- _ACTIVITY_
Give back the lines below verbatim, omitting all pictures.

- _DATA SUPPLIED_
——
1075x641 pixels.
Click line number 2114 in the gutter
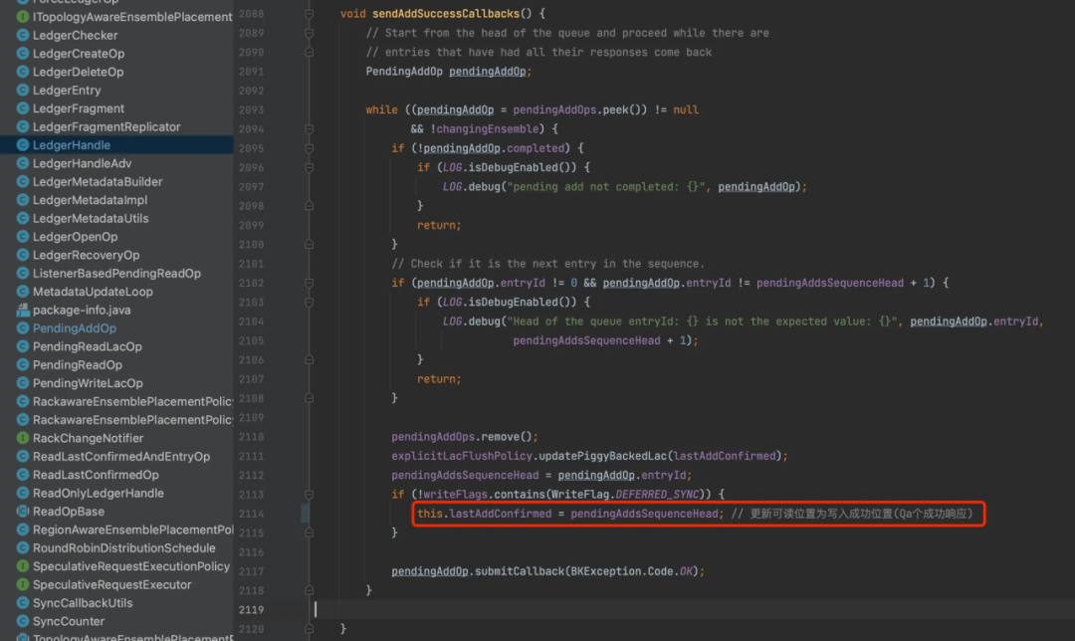click(x=251, y=514)
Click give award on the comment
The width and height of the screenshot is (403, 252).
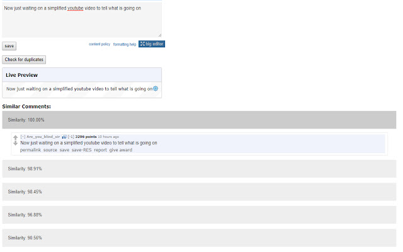121,150
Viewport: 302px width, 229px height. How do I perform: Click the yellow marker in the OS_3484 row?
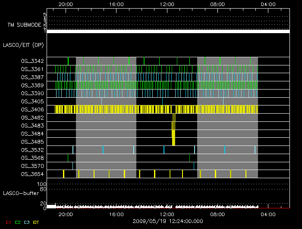[173, 134]
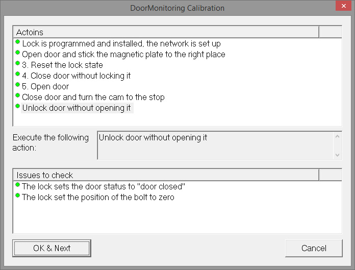
Task: Select "4. Close door without locking it" row
Action: point(77,76)
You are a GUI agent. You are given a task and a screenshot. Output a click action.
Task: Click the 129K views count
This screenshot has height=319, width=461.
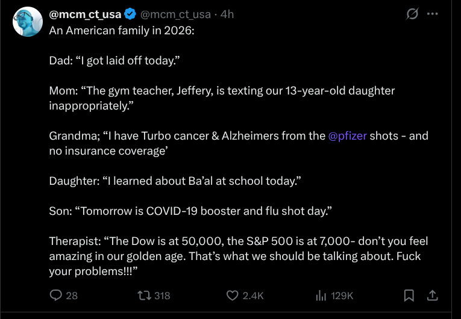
——
- _RESPONSE FOR THIS EXERCISE_
1075x641 pixels.
Click line number 2114 in the gutter
click(x=251, y=514)
Click give award on the comment
The width and height of the screenshot is (403, 252).
121,150
Viewport: 302px width, 229px height. How do I perform: Click the yellow marker in the OS_3484 row?
[173, 134]
Task: Select "4. Close door without locking it" row
Action: point(77,76)
You are a GUI agent. You are given a task and a screenshot. Output a click action.
Task: Click the 129K views count
This screenshot has height=319, width=461.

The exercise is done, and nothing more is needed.